======== DOCUMENT EXTRACT

Yarmouth Ale, sweet and salty

Great Yarmouth in 1851

A festival-full of regional ales were available in Britain in the 19th century, including Reading Ale, Windsor Ale, Dorchester Ale, Stogumber Ale and Alton Ale, of which only two or three – notably Burton Ale and its close relative Edinburgh Ale – achieved much lasting appreciation. One regional style of ale that is effectively unknown today, despite it being mentioned briefly in William Marchant’s collection of aley anecdotes from 1889, In Praise of Ale, was Yarmouth Ale. Brewed in the Norfolk Suffolk fishing port of Great Yarmouth, Yarmouth Ale found a wide and enthusiastic market in London in the first 50 years of Queen Victoria’s reign, before vanishing entirely.

No recipe survives, as far as I know, for Yarmouth Ale, but enough evidence exists that we can say it was a strong mild, around 6.5 per cent alcohol, probably pale, considerably sweeter than most ales, and very much more salty, so salty that it was specifically mentioned in Parliament when MPs tried to draw up limits on salt in ale and beer.

================
======== INFORMATION SUPPLIED

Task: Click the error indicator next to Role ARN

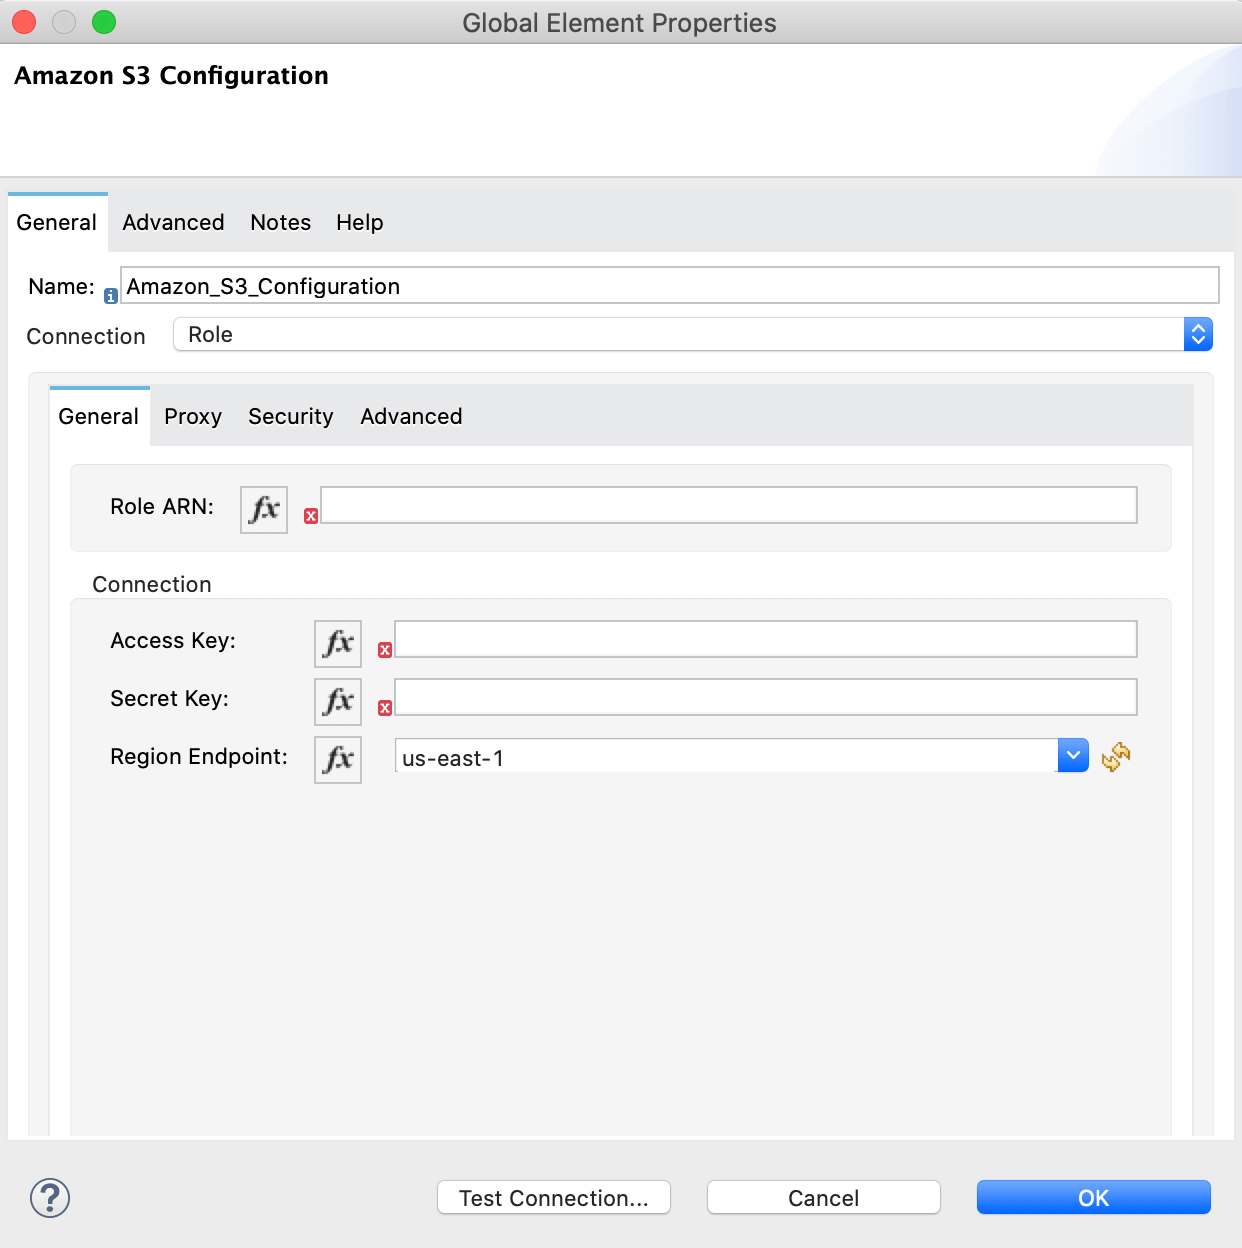Action: (311, 515)
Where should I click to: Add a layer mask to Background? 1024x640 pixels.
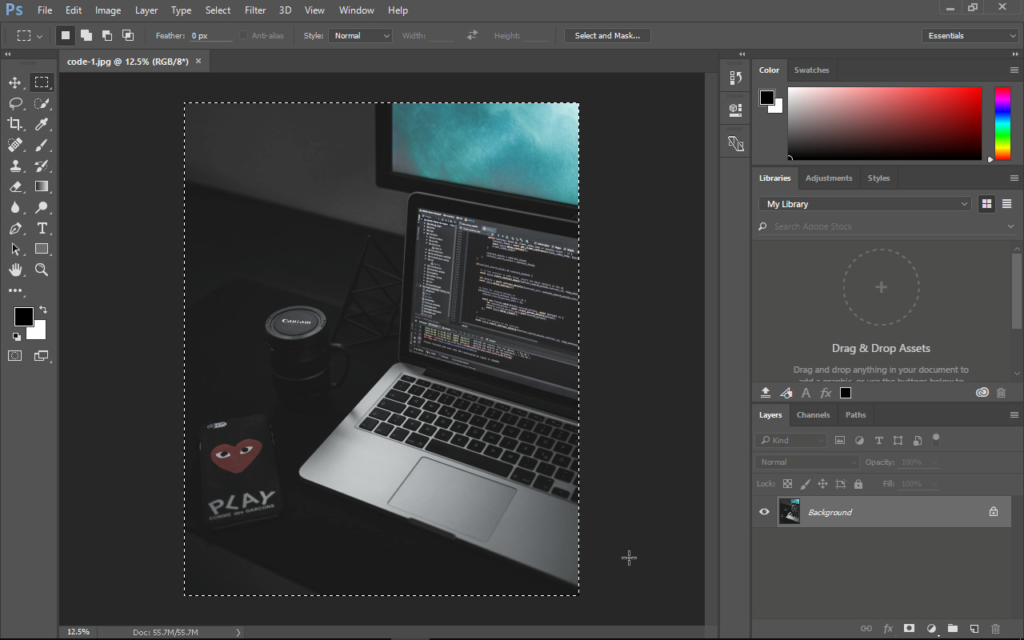[908, 628]
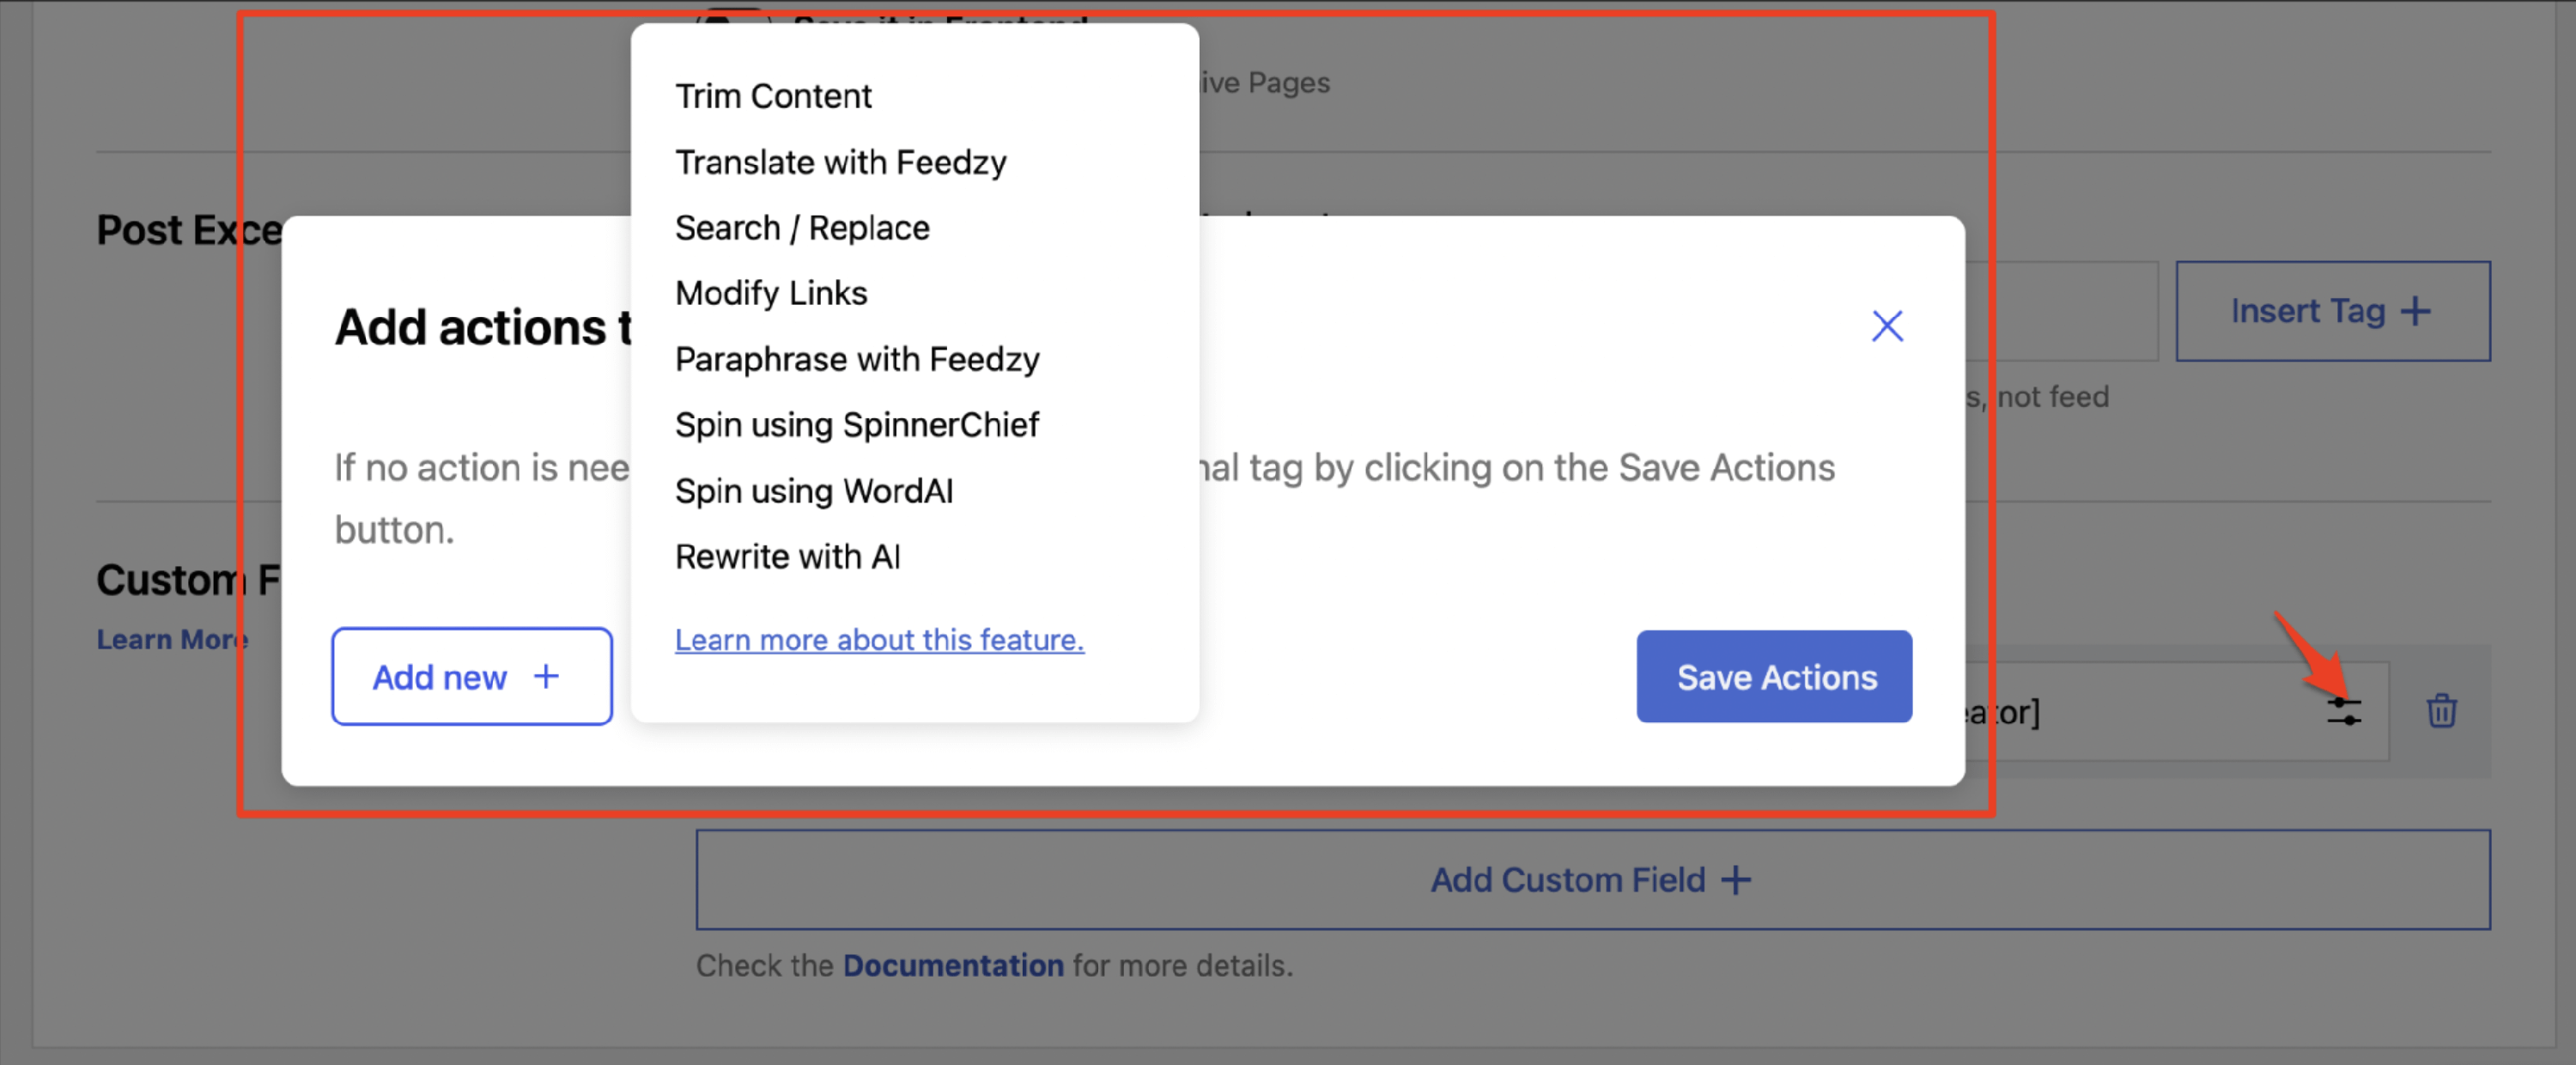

================

## TASK SET
1. Copy the part of the Yarmouth Ale article that opens with the words containing "Yarmouth Ale, sweet" and closes with "before vanishing entirely.".
2. According to the Yarmouth Ale article, which 1889 book briefly mentions Yarmouth Ale?
3. Pick up the Yarmouth Ale article after its last sentence and continue it.

## PER-TASK OUTPUTS
1.
Yarmouth Ale, sweet and salty

Great Yarmouth in 1851

A festival-full of regional ales were available in Britain in the 19th century, including Reading Ale, Windsor Ale, Dorchester Ale, Stogumber Ale and Alton Ale, of which only two or three – notably Burton Ale and its close relative Edinburgh Ale – achieved much lasting appreciation. One regional style of ale that is effectively unknown today, despite it being mentioned briefly in William Marchant’s collection of aley anecdotes from 1889, In Praise of Ale, was Yarmouth Ale. Brewed in the Norfolk Suffolk fishing port of Great Yarmouth, Yarmouth Ale found a wide and enthusiastic market in London in the first 50 years of Queen Victoria’s reign, before vanishing entirely.

2. William Marchant's In Praise of Ale.

3.
A paddle steamer on the Thames, 1846

Yarmouth Ale looks to have taken off in popularity in London in the 1830s and early 1840s, about the time that steam paddle ships started making excursions for “trippers” from the capital along the Essex and Suffolk coasts. The town’s pubs were doing a considerable trade even in the mid-18390s: on March 24 1836 it was noted that

A bet had been made by Mr Ringer, of the Elephant and Castle liquor shop in the Market Place, “that on Monday he would sell 1,000 glasses of ale and porter from six o’clock in the morning and close the same night. Mr. R. closed at 10, after selling 2,454, at one penny per glass.

Assuming, as I think we can, that a “glass” is a half-pint, that’s four and a quarter barrels of ale and porter in a day, more than 75 pints an hour for 16 hours.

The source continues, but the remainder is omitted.